# Problem with installation of MySQL



## MorroW (Feb 8, 2014)

Hi! I have a problem with the installation of MySQL on my VPS. I have installed FreeBSD 8.2 32 bit. Here is the error:







I don't know how to fix this, please help me.


----------



## trh411 (Feb 8, 2014)

Looks like it*'*s just having trouble accessing the download sites, which can happen from time to time, although it's unusual to see problems with so many sites at the same time. You can either wait for a while and try again, or try to manually connect to one of the sites, download the required file, move it to /usr/ports/distfiles and retry your installation.


----------



## MorroW (Feb 8, 2014)

I downloaded it from ftp://ftp.FreeBSD.org/pub/FreeBSD/ports ... .32.tar.gz and *I* put it _in_ /usr/ports/datafiles and this is still not working.


----------



## trh411 (Feb 8, 2014)

Did you mean /usr/ports/distfiles? Please show the error.


----------



## MorroW (Feb 8, 2014)

Yes I mean /usr/ports/distfiles.







```
size mismatch: expected 24625029, actual 24589274
```

But how i can change size?


----------



## trh411 (Feb 8, 2014)

Do you have an up to date ports tree?
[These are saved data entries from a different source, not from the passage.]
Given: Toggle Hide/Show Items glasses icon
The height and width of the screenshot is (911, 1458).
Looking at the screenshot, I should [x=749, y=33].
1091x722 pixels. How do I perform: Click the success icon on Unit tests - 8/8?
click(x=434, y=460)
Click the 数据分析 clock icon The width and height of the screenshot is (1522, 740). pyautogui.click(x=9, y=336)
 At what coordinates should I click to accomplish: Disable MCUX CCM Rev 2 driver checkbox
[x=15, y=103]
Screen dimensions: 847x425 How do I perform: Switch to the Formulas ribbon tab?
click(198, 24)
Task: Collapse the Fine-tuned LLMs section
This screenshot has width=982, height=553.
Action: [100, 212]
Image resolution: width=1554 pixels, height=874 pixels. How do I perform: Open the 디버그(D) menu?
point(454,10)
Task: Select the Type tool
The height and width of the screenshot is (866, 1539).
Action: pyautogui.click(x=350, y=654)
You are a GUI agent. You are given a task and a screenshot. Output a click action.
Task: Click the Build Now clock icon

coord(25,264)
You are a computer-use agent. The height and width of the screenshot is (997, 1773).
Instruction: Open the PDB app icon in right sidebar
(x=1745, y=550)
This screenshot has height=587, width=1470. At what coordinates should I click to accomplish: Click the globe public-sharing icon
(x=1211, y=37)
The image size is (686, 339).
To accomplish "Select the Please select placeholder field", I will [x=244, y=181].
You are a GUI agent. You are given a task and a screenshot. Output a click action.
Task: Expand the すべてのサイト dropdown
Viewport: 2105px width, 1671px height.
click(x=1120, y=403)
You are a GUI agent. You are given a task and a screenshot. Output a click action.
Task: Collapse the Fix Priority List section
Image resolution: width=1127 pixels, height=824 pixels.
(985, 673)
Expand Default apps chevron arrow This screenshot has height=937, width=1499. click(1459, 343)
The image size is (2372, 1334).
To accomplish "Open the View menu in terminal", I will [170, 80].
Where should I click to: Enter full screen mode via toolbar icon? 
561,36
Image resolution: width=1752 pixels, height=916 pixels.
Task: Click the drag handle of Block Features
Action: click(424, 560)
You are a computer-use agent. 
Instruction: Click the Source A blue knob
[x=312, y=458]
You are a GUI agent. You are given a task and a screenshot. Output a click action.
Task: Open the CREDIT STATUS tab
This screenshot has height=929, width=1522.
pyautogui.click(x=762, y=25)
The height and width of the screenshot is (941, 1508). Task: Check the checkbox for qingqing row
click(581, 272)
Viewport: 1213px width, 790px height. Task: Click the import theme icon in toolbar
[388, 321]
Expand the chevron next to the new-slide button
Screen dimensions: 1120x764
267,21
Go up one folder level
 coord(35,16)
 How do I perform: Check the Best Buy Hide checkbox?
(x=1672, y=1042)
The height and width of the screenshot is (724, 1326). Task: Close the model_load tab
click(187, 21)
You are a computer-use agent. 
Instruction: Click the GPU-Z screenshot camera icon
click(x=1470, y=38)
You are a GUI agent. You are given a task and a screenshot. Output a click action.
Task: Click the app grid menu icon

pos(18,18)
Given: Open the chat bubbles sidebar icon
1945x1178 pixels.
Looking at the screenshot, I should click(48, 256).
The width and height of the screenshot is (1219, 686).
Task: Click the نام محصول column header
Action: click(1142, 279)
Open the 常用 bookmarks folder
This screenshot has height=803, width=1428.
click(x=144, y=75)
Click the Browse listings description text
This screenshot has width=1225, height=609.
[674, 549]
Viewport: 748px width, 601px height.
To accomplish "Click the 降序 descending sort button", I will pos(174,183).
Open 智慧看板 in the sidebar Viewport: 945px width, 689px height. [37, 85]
The current version of databases/mysql55-server and databases/mysql55-client in my ports tree is 5.5.36. You are trying to install 5.5.32. The size of the distfile is in /usr/ports/databases/mysql55-server/distinfo.


----------



## SirDice (Feb 9, 2014)

*Re: Problem with instalation mysql*



			
				MorroW said:
			
		

> I have installed FreeBSD 8.2 32 bit


Why are you using an old and unsupported version on a _new_ installation? Support for FreeBSD 8.2 ended in July 2012. If you must use an 8 version please use 8.4, it will be supported until June 2015.

http://www.freebsd.org/security/index.html#sup


----------